第95話 新たな景色

 さらにそれから月日が過ぎ、俺は剣聖並みに冒険者数人と一度に一人で闘っていた。


 俺が気絶するまで状態異常などの治療をバレインはしない。


 一番心細かったのは、盲目になる魔法をかけられた時だ。


 目を開けても暗闇に包まれるのは怖いとかというレベルではない。


 とてつもない不安感に襲われるのだ。


 ランセリアは毎日、こんな感覚と共に過ごしているのだろうか。


 冒険者の集団をパーティと呼ぶらしいが、一人対複数だと敵の同士討ちを狙えるかもと思ったが、それは低ランクの冒険者に通用するものの、この敵には通用しない。
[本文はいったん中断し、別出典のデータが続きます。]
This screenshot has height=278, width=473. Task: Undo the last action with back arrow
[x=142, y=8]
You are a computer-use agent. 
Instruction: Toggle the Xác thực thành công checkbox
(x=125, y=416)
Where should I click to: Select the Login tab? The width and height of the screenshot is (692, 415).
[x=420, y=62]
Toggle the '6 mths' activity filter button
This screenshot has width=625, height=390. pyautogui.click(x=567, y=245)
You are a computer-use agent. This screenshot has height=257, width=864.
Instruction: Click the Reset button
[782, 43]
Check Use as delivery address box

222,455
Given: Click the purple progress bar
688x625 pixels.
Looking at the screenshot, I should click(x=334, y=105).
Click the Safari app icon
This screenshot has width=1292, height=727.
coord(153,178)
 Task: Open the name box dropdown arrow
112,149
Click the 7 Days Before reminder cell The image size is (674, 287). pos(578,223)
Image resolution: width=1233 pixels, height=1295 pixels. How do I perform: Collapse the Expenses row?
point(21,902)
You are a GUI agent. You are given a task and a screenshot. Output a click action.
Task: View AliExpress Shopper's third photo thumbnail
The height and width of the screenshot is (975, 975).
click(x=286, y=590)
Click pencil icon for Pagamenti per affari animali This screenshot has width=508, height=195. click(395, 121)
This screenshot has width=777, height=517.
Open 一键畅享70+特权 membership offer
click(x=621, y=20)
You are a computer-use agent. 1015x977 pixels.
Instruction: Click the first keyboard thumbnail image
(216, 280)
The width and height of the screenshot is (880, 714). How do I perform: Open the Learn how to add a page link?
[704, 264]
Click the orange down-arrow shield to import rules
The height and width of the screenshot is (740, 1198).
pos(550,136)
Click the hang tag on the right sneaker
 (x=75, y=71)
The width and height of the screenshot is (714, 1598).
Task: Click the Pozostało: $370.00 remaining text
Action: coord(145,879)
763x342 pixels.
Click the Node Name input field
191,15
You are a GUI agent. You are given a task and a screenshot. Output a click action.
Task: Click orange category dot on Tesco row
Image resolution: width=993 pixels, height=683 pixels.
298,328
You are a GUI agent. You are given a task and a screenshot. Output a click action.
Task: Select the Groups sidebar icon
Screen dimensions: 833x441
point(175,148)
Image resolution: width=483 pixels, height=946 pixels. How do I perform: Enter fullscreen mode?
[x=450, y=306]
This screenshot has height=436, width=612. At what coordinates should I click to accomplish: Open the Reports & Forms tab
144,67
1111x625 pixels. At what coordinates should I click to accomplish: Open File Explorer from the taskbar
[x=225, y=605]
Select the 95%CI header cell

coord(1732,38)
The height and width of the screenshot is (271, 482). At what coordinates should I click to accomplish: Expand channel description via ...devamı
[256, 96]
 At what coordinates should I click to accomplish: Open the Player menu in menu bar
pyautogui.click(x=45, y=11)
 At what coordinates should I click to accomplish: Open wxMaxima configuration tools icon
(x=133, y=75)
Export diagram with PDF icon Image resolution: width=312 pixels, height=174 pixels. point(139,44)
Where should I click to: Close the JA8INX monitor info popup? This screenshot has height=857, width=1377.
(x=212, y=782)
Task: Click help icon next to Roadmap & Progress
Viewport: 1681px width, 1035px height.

 ありとあらゆるスキル、武器の特性を理解し、時に敵の武器を奪って使用することもあった。


 ある日、修行を終えた後。


 服がボロボロになって、精神も擦り切れ、ランセリアに心配されてしまう。


 「大丈夫……?」


 「ランセリア」


 「…………何?」


 「君は、とても寂しかったんだな」


 「きゅ、急に何よ」


 「俺は修行の最中に盲目になる魔法をかけられた。それは治療可能なものだったが、とてつもない不安と恐怖だった」


 「………そう」


 「君を救いたいのは単に自分を変えたいという身勝手だった……でも今は」


 「今は?」可愛らしく小首をかしげるランセリア。


 「俺は……いや、これも俺の思い上がりかもしれない」


 そういうと彼女は鈴が鳴るようにころころと笑った。


 「あなたって、なんにでも理由をつける癖があるのね」


 「そうか?」


 「そうよ、大丈夫。私は……ううん私以外のあなたの想い人もあなたの思っているほど弱くはないわよ」


 「そう……そうだな」


 「ねぇ……」


 「うん?」


 今度はランセリアが口を開く。


 彼女の水色の髪が楽しそうに風によって揺れる。


 「あなたの異世界ってどんなところなの?」


 「そうだな……」


 彼女の好奇心を俺は満たすように優しい声音でいろいろな話をするのだった。


 ※ ※ ※


 真夜中で俺は修行をする。


 剣士二人に弓矢使いが二人、魔法使いが二人に、武闘家が一人。


 七体一の戦いに俺は水の流れのような滑らかな動きで瞬時に倒す。


 俺はバレインからもらった剣とその剣を握った利き腕の手を見つめる。


 振り返ると、バレインがグッドサインを俺に向ける。


 俺は笑う。


 そして歓喜に叫ぶ。


 朝日が昇る。

 

 そして向かったその足で難なくメデューサを倒す。


 水面に映った奴の影から奴の位置を推測し、間合いに入ってあっという間に倒したのだ。


 自分でも自分の実力が怖いくらいだ。


 ※ ※ ※


 そして翌朝。


 報酬のメデューサの素材でスープを作り、ランセリアに飲ませる。


 効果が表れるのは数分後。


 その数分で俺は彼女を背負い、山のてっぺんに向かう。


 魔物はいないし、俺が訓練の最中に見つけたお気に入りの場所。


 ランセリアはゆっくりと目を開ける。


 その瞳に光が宿る。


 彼女がこの世界で再び目にしたのは見下ろした自分の住む町と、笑いかける俺。

 

 ―――――――そして何よりも輝く朝日だった。


 俺と彼女は新しい世界への一歩を踏み出したのだった。